Palisades Gold Radio
Feb 14, 2023
Tom welcomes back Alfonso Peccatiello author of the Macro Compass Substack to the show.
Alfonso is predicting a recession in the US starting in May or June of this year. He bases this prediction on three indicators – the frozen housing market, the Fed’s attempt to engineer tighter financial conditions, and the reaction of central banks to inflation. He also talks about immaculate disinflation, which is an environment where inflation comes down rapidly without a recession. The market is pricing this, which means people are selling insurance trades like the dollar, volatility, and cash, and buying high-beta stocks. Alfonso disagrees with this take and believes a recession is still more likely than a soft landing.
He notes that the stock market usually bottoms before earnings bottom, and that valuations start to rise as the Fed cuts rates. He believes that a true bull market won’t be seen until 2024, and that people should be wary of trying to anticipate the Fed’s pivot. He also notes that the bond market underpins everything in the current financialized economy. The amount of debt between private and public sectors is 300-400% of GDP and bond yields are the price of the cost of borrowing. An inverted yield curve has hardly ever mis-forecasted a recession, and he cautions against believing that “this time is different”.
Finally, he talks about net liquidity decreasing due to the Fed running off its balance sheet. The Treasury General Account is taking the hit instead of reserves, but once the debt ceiling debate is resolved, the Treasury General Account will need to be replenished. This will cause a double whammy effect on liquidity between June and December, with quantitative tightening running on the background. Ultimately, the Federal Reserve’s running off its balance sheet removes liquidity from the system.

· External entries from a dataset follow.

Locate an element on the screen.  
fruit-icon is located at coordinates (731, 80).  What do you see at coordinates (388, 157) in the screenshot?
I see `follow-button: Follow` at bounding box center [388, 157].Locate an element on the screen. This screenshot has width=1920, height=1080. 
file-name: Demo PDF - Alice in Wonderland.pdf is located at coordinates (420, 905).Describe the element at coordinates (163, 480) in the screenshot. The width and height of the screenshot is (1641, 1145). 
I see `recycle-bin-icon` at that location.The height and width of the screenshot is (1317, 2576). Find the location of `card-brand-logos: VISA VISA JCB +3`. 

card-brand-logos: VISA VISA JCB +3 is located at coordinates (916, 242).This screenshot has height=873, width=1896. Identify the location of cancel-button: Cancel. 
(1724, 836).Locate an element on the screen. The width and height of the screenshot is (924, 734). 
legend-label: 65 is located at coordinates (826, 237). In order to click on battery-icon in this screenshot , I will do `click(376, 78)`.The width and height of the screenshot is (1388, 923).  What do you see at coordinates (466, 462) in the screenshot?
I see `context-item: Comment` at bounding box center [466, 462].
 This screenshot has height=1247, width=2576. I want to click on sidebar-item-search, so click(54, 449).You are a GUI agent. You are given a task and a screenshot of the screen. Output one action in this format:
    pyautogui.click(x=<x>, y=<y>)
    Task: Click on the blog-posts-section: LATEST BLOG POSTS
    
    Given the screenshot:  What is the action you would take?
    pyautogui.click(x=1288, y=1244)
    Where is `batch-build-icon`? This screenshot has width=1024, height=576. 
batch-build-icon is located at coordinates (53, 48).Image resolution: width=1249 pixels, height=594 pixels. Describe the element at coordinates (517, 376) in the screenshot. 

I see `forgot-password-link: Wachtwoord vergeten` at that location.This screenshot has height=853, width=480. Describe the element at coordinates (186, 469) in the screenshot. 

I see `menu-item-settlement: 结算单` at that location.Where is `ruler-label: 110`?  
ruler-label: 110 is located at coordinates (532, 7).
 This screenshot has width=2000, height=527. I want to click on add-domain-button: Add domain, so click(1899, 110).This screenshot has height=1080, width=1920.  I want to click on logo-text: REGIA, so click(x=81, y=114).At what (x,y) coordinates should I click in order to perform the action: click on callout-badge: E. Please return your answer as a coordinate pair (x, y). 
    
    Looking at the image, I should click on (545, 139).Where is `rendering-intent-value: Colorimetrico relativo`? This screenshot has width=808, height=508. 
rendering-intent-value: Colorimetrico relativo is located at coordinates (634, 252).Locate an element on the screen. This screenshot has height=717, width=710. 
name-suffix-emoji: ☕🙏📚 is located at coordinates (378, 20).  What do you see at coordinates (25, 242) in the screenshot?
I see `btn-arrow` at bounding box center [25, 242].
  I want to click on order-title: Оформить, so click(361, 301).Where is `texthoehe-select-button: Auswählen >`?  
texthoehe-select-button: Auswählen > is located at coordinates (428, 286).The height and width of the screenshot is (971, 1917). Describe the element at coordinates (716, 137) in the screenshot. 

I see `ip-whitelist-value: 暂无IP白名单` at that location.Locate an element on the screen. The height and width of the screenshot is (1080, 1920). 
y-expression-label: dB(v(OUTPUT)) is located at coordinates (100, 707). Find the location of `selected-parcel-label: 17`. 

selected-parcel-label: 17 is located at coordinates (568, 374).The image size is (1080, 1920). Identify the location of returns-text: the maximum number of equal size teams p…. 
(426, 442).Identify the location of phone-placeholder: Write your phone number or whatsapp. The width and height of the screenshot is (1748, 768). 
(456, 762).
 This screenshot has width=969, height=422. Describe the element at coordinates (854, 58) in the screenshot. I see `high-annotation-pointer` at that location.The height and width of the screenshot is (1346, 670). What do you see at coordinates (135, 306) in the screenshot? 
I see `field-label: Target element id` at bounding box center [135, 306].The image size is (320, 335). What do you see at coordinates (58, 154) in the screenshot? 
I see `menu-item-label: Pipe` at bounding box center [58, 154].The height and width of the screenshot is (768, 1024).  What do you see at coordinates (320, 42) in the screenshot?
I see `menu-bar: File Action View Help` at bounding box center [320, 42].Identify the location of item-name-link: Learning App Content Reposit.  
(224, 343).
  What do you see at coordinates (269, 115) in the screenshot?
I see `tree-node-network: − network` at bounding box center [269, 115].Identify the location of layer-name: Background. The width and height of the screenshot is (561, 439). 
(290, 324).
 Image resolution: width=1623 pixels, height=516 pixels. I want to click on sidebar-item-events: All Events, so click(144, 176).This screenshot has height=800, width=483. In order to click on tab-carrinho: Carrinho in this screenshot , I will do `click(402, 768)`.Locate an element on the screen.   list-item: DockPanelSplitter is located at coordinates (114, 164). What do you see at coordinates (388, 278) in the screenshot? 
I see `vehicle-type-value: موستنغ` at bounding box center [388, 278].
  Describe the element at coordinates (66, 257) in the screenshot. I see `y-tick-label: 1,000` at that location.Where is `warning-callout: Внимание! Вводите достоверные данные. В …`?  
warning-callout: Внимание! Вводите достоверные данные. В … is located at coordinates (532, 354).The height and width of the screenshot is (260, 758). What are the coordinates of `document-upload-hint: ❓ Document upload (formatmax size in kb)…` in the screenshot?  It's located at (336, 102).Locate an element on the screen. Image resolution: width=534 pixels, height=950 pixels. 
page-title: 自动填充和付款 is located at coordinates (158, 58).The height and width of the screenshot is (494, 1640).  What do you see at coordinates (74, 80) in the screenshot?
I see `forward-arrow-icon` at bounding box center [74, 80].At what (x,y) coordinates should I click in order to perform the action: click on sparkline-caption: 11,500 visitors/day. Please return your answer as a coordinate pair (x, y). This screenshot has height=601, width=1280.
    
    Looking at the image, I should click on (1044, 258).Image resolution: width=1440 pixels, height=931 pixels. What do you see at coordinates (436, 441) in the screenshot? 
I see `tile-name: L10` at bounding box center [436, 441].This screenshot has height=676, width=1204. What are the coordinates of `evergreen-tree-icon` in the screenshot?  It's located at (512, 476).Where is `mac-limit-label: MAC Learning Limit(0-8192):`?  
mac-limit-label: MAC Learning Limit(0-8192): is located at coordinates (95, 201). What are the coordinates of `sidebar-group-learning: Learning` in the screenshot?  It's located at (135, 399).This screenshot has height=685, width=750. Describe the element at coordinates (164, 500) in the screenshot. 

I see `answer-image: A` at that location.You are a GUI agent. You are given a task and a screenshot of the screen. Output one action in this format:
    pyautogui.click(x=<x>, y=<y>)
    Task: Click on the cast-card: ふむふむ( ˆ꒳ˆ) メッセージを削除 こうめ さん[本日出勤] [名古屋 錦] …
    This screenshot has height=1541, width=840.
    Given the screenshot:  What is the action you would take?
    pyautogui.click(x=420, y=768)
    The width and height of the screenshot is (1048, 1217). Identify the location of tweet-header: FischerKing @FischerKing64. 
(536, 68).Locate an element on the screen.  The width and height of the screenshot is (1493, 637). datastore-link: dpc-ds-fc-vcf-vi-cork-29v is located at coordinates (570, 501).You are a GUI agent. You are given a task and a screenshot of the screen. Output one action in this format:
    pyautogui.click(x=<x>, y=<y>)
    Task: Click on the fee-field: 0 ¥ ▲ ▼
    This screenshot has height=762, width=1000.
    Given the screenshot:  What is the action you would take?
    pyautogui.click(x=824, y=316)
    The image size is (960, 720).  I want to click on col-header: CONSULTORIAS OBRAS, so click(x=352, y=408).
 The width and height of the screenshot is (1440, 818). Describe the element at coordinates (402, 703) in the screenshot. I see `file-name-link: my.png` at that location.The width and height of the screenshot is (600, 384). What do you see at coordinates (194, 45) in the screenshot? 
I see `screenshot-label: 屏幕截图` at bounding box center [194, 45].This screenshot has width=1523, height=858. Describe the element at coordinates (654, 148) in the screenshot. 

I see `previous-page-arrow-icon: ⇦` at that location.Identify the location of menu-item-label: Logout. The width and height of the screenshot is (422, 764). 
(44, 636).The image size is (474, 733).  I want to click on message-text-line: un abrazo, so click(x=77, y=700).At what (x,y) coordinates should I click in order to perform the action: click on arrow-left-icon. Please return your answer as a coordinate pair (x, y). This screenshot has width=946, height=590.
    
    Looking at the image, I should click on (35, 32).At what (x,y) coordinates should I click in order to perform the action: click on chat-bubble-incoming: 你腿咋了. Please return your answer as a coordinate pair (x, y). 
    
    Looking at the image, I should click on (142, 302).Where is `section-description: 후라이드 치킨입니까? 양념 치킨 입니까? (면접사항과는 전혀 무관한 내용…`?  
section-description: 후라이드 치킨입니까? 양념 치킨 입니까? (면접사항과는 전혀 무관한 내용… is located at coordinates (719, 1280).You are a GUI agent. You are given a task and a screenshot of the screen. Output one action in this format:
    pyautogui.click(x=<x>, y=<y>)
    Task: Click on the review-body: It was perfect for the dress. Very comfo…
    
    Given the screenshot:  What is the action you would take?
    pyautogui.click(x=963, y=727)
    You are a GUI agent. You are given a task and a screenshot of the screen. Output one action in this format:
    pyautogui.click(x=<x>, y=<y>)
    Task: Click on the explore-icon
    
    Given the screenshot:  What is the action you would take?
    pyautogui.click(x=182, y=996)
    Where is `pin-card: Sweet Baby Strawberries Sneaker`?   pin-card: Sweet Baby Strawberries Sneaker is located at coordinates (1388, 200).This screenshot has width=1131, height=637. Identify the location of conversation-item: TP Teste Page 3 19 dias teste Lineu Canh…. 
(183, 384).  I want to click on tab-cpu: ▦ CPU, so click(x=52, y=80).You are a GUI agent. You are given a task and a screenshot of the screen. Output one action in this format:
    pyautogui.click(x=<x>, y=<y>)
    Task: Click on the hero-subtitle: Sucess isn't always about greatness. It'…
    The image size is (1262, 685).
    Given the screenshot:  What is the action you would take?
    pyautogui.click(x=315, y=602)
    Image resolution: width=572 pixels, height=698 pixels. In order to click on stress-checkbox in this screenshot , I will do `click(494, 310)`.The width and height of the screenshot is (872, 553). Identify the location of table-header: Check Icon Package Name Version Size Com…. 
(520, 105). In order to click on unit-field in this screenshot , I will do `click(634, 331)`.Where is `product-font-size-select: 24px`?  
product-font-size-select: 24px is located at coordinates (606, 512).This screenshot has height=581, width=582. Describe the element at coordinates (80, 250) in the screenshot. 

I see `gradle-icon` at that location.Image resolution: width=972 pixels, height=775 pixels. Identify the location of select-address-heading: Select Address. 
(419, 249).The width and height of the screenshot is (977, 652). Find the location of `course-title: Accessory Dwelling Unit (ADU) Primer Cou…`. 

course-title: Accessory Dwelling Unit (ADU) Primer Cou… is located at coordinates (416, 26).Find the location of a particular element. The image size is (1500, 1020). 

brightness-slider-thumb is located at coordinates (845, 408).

Alfonso also talks about how to avoid getting stuck in a narrative and what data should be paid attention to. He recommends self-awareness, training oneself to not think that one knows everything, and building a macro process and data-driven macro process. He advises looking for episodes of extreme market conviction, as it allows one to understand when things are getting stretched and when people are assigning too much conviction. He also encourages people to become active macro investors, as this is a much more complicated investing landscape than before.